— EXERCISE AIM —
Copy all of the records below word for word, omitting the pictures.

— DATA SUPPLIED —
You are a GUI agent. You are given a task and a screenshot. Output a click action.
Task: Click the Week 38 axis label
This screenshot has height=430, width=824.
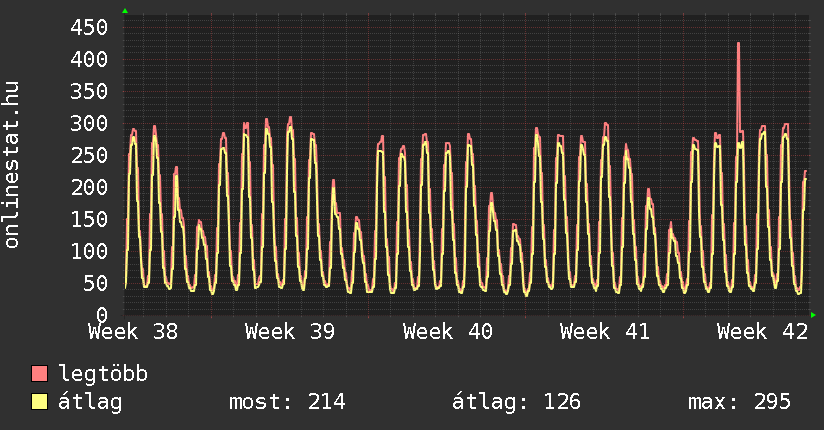[133, 331]
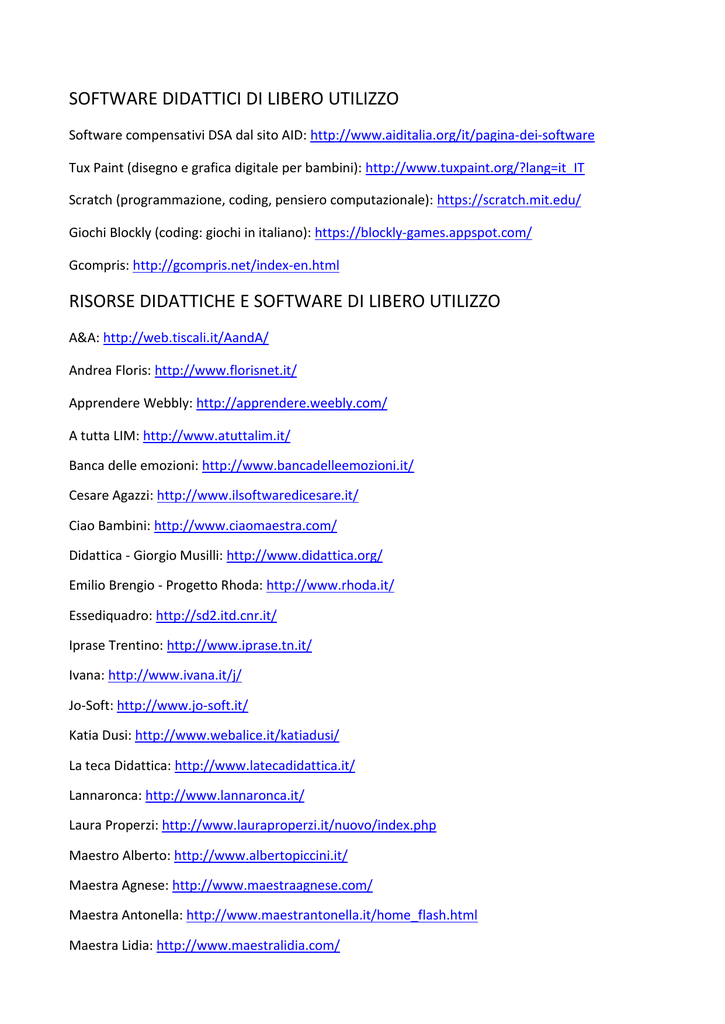Open the bancadelleemozioni.it link
Viewport: 725px width, 1024px height.
(x=308, y=466)
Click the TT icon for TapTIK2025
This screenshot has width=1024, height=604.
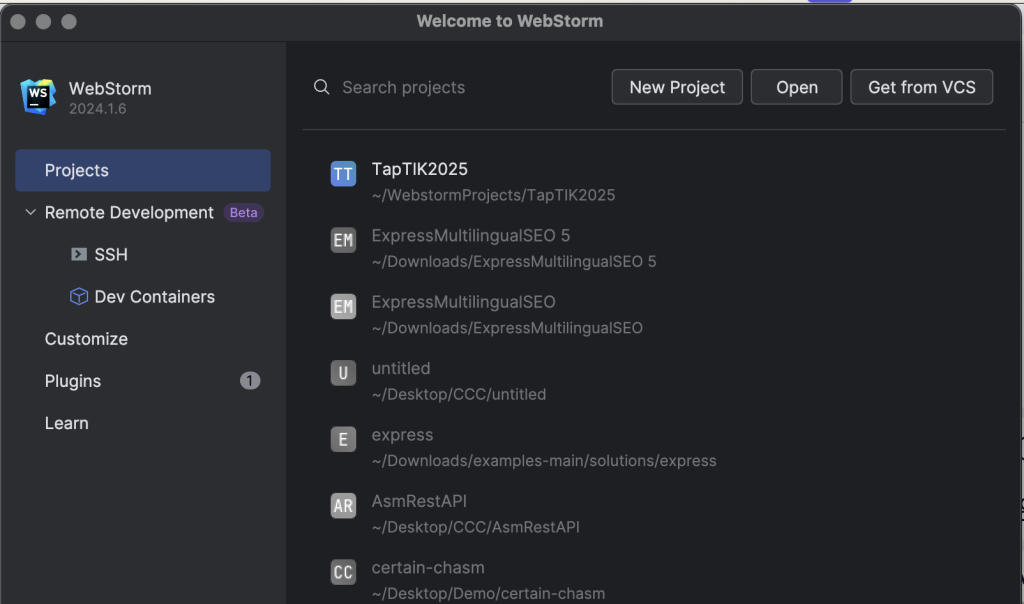pos(343,174)
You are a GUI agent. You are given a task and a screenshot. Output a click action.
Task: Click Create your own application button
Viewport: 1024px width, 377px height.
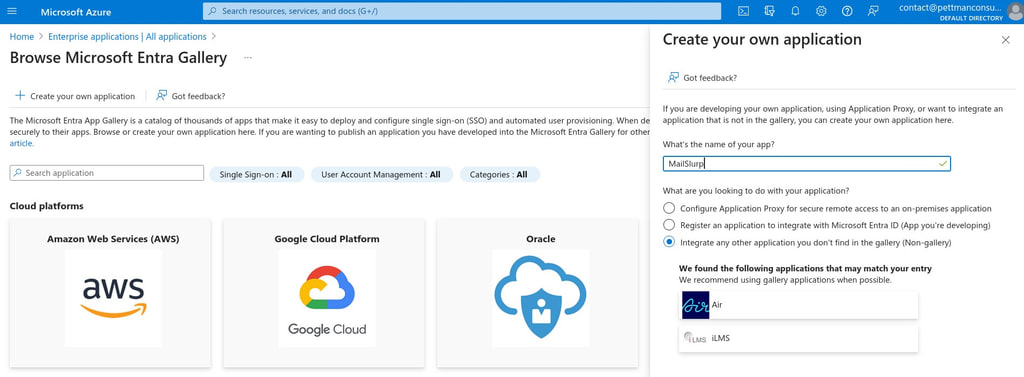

— FULL ANSWER —
You are a GUI agent. You are given a task and a screenshot. Output a click action.
Task: Click the Week 38 axis label
This screenshot has height=430, width=824.
[133, 331]
Open the bancadelleemozioni.it link
Viewport: 725px width, 1024px height.
(x=308, y=466)
Click the TT icon for TapTIK2025
This screenshot has width=1024, height=604.
pos(343,174)
You are a GUI agent. You are given a task and a screenshot. Output a click action.
Task: Click Create your own application button
Viewport: 1024px width, 377px height.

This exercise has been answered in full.